诚然,公字号赚钱能力不如鸿升和KR,指着它们填漏洞,不如祈祷它们少亏点,但和一群安逸的家禽在一块,怎么都比和老虎、狮子为伍来得安全。
“你说他笨吧,他知道趋利避害,可你说他聪明吧……”季郁彤嘲讽地撇了下嘴,“他居然想让家禽斗赢猛兽。”
“天真。”吴应亦牵了下嘴角。
季郁彤难得看见他露出如此不稳重的情绪,不由打趣,“哟,你还会邪魅狷狂。”
吴应没懂,抬眸严肃地瞧着她。
季郁彤被他懵圈的模样逗笑,“就是夸你帅的意思。

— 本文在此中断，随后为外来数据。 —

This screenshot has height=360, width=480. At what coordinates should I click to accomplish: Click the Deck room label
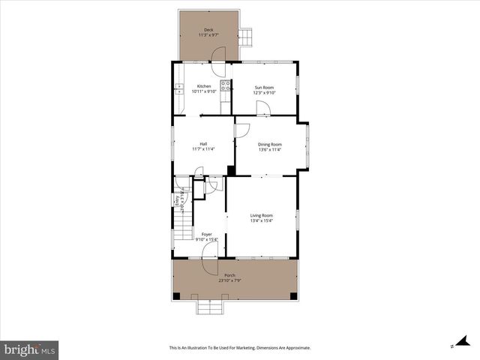[208, 30]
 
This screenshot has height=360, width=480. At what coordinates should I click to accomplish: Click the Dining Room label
[269, 144]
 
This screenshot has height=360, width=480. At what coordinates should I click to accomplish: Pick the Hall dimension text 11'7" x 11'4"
[203, 149]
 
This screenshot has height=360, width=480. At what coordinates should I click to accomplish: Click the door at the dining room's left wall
[242, 130]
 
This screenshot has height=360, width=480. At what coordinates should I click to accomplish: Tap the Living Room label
[261, 215]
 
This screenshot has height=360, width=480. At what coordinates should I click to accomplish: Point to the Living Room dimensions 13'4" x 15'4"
[261, 220]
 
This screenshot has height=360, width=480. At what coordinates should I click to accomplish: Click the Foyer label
[206, 234]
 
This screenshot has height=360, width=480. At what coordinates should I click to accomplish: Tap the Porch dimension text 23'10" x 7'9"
[230, 280]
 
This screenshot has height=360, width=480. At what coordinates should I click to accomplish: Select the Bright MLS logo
[30, 350]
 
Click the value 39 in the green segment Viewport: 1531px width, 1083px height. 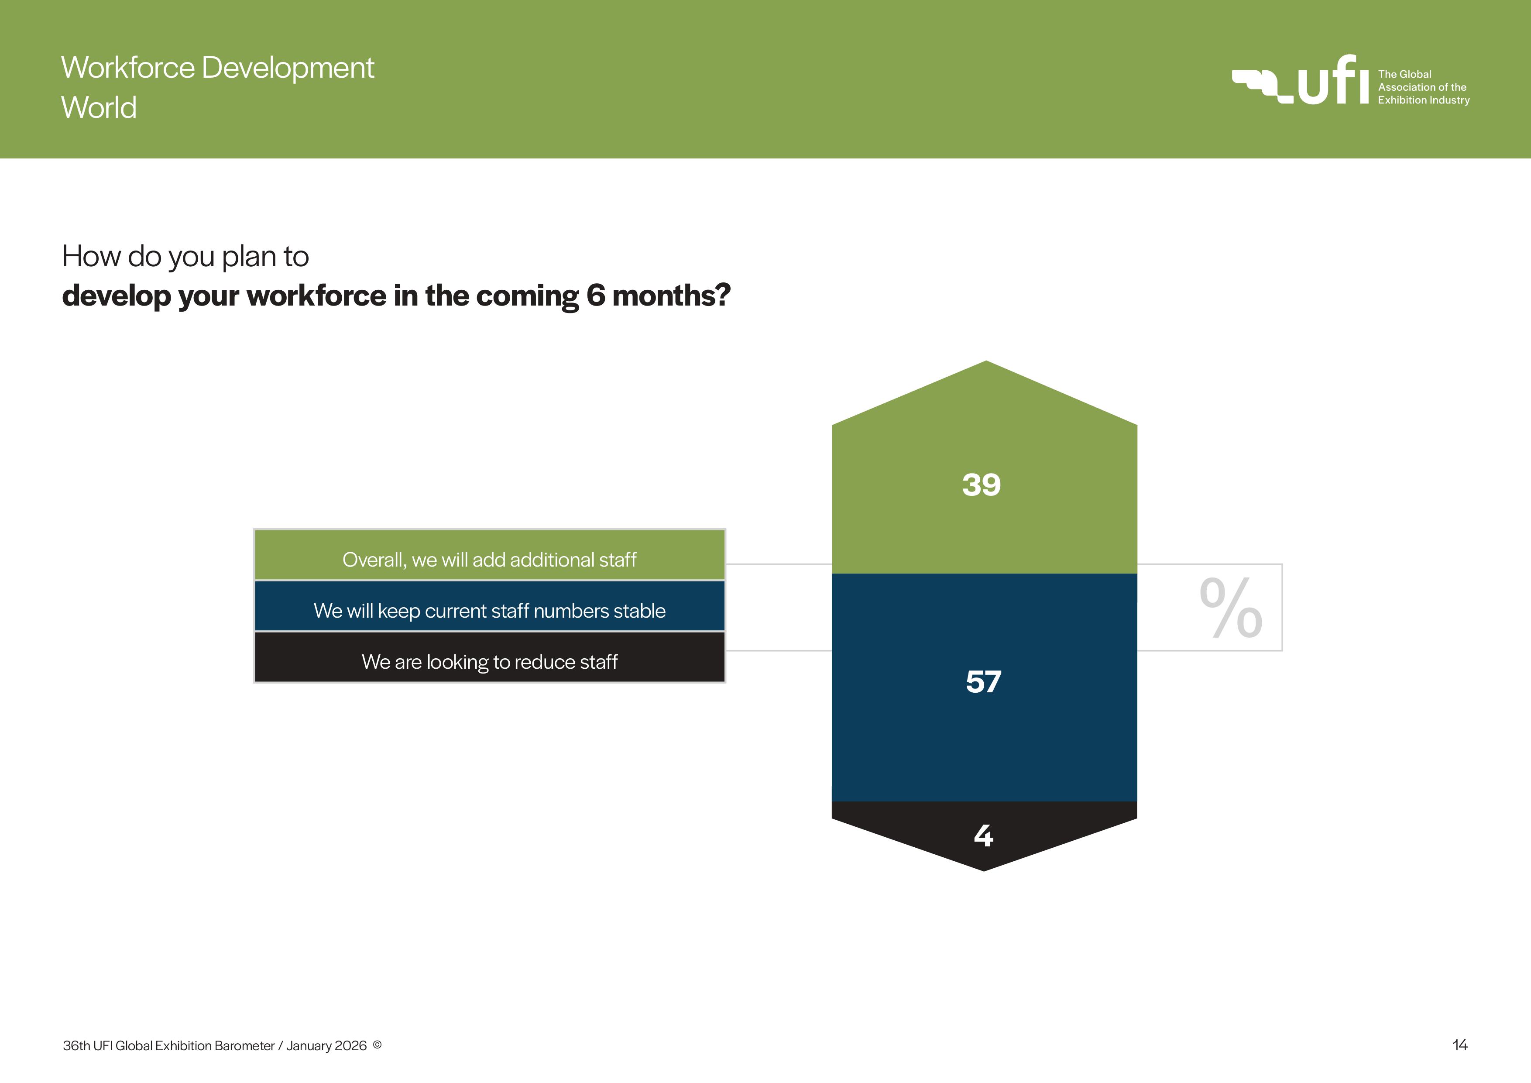(x=981, y=485)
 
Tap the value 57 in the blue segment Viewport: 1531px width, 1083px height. (x=984, y=681)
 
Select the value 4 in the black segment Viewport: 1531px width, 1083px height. (x=984, y=835)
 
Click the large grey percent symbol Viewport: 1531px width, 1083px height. (x=1231, y=607)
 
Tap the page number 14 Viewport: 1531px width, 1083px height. (x=1460, y=1045)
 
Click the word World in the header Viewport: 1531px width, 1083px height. (x=99, y=107)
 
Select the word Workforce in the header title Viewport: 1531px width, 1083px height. (x=128, y=67)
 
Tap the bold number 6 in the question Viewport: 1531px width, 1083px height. (x=595, y=296)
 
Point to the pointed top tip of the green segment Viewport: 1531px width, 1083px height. (x=986, y=361)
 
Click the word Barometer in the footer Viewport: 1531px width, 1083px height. (x=244, y=1045)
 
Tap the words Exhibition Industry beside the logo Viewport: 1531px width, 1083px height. (x=1424, y=100)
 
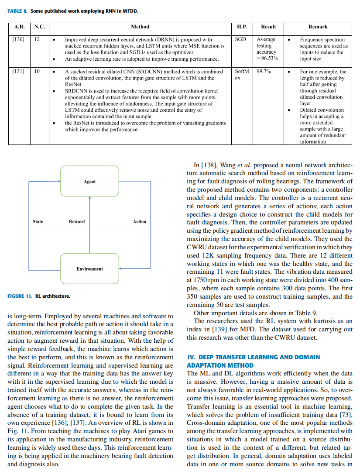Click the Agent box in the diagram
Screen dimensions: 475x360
[x=89, y=181]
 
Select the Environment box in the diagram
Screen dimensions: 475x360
[x=89, y=268]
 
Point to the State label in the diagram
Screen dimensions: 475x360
[x=38, y=221]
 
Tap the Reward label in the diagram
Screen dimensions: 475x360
[x=77, y=221]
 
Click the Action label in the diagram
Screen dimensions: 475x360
[x=140, y=221]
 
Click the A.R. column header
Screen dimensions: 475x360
[x=19, y=27]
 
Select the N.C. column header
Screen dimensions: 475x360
[x=39, y=27]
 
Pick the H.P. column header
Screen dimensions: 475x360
[x=242, y=27]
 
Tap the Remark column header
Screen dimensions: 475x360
[x=318, y=27]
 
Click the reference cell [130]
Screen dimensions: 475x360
[x=18, y=40]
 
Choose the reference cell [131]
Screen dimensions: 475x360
[x=18, y=72]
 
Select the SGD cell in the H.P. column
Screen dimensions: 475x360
[x=240, y=40]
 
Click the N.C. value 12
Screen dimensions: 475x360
[x=37, y=40]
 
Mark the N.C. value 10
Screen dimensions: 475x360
[x=37, y=72]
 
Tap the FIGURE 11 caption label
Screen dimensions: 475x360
[x=20, y=296]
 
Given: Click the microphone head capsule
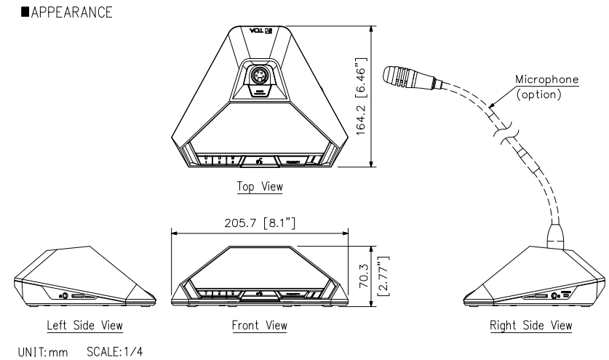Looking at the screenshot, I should click(416, 78).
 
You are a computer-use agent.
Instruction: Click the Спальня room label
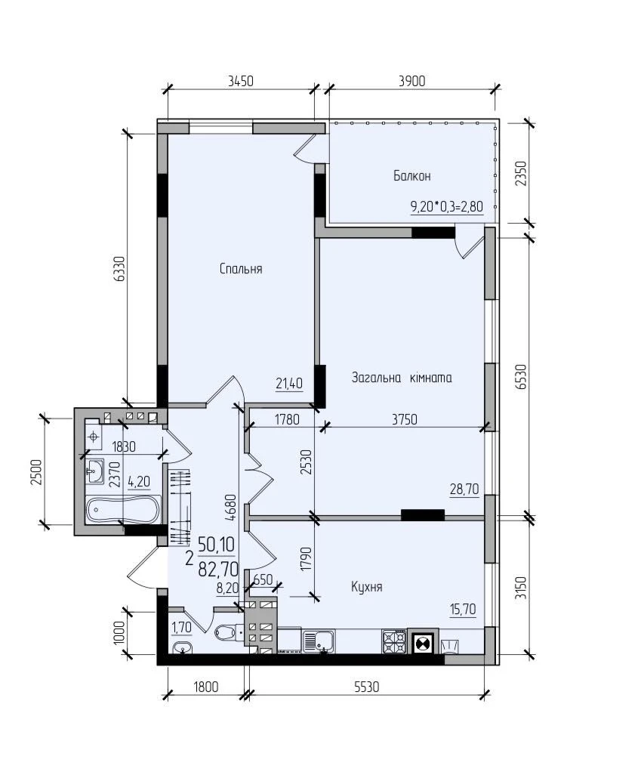click(241, 269)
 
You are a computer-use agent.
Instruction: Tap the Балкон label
click(411, 175)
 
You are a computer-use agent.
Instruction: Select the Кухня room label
click(367, 587)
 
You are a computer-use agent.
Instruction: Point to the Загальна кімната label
click(402, 378)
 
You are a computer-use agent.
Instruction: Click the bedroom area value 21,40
click(289, 383)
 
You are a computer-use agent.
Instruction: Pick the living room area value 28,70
click(464, 489)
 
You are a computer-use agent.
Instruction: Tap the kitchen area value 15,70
click(463, 610)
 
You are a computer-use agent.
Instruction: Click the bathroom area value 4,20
click(139, 481)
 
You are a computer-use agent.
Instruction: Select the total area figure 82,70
click(218, 569)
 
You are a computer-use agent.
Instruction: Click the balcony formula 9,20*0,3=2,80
click(447, 206)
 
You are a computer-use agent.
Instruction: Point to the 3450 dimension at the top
click(241, 81)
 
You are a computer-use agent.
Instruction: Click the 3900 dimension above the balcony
click(411, 81)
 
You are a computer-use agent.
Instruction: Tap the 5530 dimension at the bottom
click(366, 687)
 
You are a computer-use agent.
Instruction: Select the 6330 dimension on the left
click(119, 269)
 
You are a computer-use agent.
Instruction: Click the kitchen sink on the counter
click(319, 641)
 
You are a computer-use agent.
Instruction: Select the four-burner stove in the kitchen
click(394, 641)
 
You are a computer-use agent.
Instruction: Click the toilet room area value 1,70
click(181, 628)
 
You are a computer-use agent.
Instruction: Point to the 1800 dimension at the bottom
click(205, 687)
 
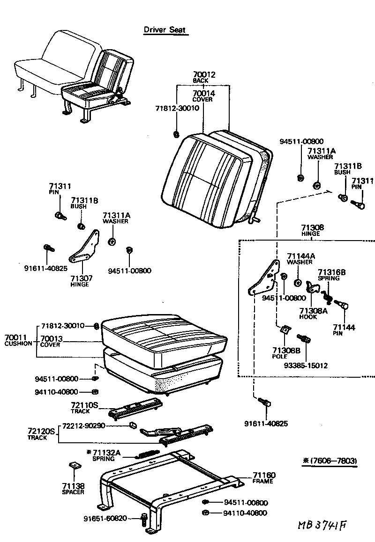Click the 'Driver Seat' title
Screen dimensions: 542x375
(165, 30)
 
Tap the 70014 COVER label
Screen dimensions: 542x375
(203, 96)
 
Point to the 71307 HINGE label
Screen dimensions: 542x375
(80, 281)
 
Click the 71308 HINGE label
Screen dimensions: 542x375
(310, 229)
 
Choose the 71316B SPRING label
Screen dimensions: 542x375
(331, 275)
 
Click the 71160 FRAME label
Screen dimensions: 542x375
(264, 477)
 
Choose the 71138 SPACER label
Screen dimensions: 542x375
(73, 489)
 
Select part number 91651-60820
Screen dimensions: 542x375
(105, 518)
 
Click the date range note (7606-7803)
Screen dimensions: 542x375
(330, 461)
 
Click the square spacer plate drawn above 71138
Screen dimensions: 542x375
(74, 467)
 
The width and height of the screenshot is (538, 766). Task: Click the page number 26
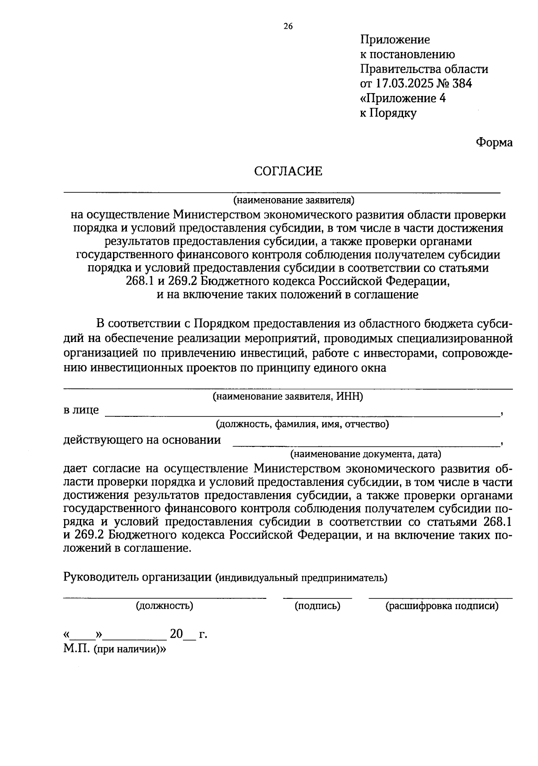click(288, 26)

”
吴应挑眉,表示怀疑。
季郁彤笑得更欢,“干嘛不信,你本来就很帅啊,要不当初我也不会……”
她猛地收住话头,并在他灼亮的目光下,生硬地转了个弯,“对了,老大还不知道这些吧?”
吴应目不转睛地凝着她,没回答。
季郁彤撇开视线,继续嘀咕,“他明天一大早手术,还是不要告诉他这些了,让他安心休息,养足精神……”
吴应听着她的嘀咕,慢慢收回目光,说:“周总应该会告诉他。”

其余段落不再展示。